* Exercise instructions *
Please set down all of the data below verbatim.

* Exercise material *
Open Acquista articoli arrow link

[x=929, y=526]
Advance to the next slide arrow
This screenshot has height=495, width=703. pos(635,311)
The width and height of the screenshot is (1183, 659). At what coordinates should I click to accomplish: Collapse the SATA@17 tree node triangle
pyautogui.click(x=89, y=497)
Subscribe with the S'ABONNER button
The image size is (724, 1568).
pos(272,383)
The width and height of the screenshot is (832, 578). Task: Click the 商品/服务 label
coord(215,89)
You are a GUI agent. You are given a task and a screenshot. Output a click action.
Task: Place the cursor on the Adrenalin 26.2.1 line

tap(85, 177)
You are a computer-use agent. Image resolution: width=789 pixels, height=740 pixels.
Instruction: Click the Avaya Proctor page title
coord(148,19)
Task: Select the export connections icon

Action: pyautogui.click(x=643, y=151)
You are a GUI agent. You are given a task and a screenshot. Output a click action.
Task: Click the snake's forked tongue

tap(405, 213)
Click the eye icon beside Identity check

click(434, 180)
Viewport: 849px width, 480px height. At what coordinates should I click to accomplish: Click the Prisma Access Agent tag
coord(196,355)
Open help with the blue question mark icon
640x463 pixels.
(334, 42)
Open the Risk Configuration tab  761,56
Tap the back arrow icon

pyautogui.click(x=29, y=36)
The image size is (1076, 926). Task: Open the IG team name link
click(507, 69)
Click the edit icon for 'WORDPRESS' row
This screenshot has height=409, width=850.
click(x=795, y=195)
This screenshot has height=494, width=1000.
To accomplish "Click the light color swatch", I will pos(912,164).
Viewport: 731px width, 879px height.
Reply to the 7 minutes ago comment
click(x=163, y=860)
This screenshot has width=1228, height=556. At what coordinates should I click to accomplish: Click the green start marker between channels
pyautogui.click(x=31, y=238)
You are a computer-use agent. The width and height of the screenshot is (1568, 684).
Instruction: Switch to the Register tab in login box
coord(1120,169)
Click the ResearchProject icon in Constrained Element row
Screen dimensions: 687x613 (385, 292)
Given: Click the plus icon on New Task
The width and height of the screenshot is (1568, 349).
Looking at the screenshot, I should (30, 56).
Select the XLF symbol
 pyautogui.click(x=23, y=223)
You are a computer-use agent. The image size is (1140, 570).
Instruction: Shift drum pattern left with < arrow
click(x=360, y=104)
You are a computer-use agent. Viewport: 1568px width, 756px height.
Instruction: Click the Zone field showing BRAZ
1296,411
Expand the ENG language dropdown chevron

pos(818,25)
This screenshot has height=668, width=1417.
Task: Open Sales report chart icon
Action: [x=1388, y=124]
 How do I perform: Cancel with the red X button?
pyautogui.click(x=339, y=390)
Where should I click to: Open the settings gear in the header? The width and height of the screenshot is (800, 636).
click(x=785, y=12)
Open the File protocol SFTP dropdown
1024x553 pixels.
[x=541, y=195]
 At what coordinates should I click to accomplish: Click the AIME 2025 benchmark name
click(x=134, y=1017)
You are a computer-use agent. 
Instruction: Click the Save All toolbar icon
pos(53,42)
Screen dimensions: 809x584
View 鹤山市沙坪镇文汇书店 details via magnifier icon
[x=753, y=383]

* Response to this exercise *
Open Acquista articoli arrow link

[x=929, y=526]
Advance to the next slide arrow
This screenshot has height=495, width=703. pos(635,311)
The width and height of the screenshot is (1183, 659). At what coordinates should I click to accomplish: Collapse the SATA@17 tree node triangle
pyautogui.click(x=89, y=497)
Subscribe with the S'ABONNER button
The image size is (724, 1568).
pos(272,383)
The width and height of the screenshot is (832, 578). Task: Click the 商品/服务 label
coord(215,89)
You are a GUI agent. You are given a task and a screenshot. Output a click action.
Task: Place the cursor on the Adrenalin 26.2.1 line

tap(85, 177)
You are a computer-use agent. Image resolution: width=789 pixels, height=740 pixels.
Instruction: Click the Avaya Proctor page title
coord(148,19)
Task: Select the export connections icon

Action: pyautogui.click(x=643, y=151)
You are a GUI agent. You are given a task and a screenshot. Output a click action.
Task: Click the snake's forked tongue

tap(405, 213)
Click the eye icon beside Identity check

click(434, 180)
Viewport: 849px width, 480px height. At what coordinates should I click to accomplish: Click the Prisma Access Agent tag
coord(196,355)
Open help with the blue question mark icon
640x463 pixels.
(334, 42)
Open the Risk Configuration tab  761,56
Tap the back arrow icon

pyautogui.click(x=29, y=36)
The image size is (1076, 926). Task: Open the IG team name link
click(507, 69)
Click the edit icon for 'WORDPRESS' row
This screenshot has height=409, width=850.
click(x=795, y=195)
This screenshot has height=494, width=1000.
To accomplish "Click the light color swatch", I will pos(912,164).
Viewport: 731px width, 879px height.
Reply to the 7 minutes ago comment
click(x=163, y=860)
This screenshot has width=1228, height=556. At what coordinates should I click to accomplish: Click the green start marker between channels
pyautogui.click(x=31, y=238)
You are a computer-use agent. The width and height of the screenshot is (1568, 684).
Instruction: Switch to the Register tab in login box
coord(1120,169)
Click the ResearchProject icon in Constrained Element row
Screen dimensions: 687x613 (385, 292)
Given: Click the plus icon on New Task
The width and height of the screenshot is (1568, 349).
Looking at the screenshot, I should (30, 56).
Select the XLF symbol
 pyautogui.click(x=23, y=223)
You are a computer-use agent. The image size is (1140, 570).
Instruction: Shift drum pattern left with < arrow
click(x=360, y=104)
You are a computer-use agent. Viewport: 1568px width, 756px height.
Instruction: Click the Zone field showing BRAZ
1296,411
Expand the ENG language dropdown chevron

pos(818,25)
This screenshot has height=668, width=1417.
Task: Open Sales report chart icon
Action: [x=1388, y=124]
 How do I perform: Cancel with the red X button?
pyautogui.click(x=339, y=390)
Where should I click to: Open the settings gear in the header? The width and height of the screenshot is (800, 636).
click(x=785, y=12)
Open the File protocol SFTP dropdown
1024x553 pixels.
[x=541, y=195]
 At what coordinates should I click to accomplish: Click the AIME 2025 benchmark name
click(x=134, y=1017)
You are a computer-use agent. 
Instruction: Click the Save All toolbar icon
pos(53,42)
Screen dimensions: 809x584
View 鹤山市沙坪镇文汇书店 details via magnifier icon
[x=753, y=383]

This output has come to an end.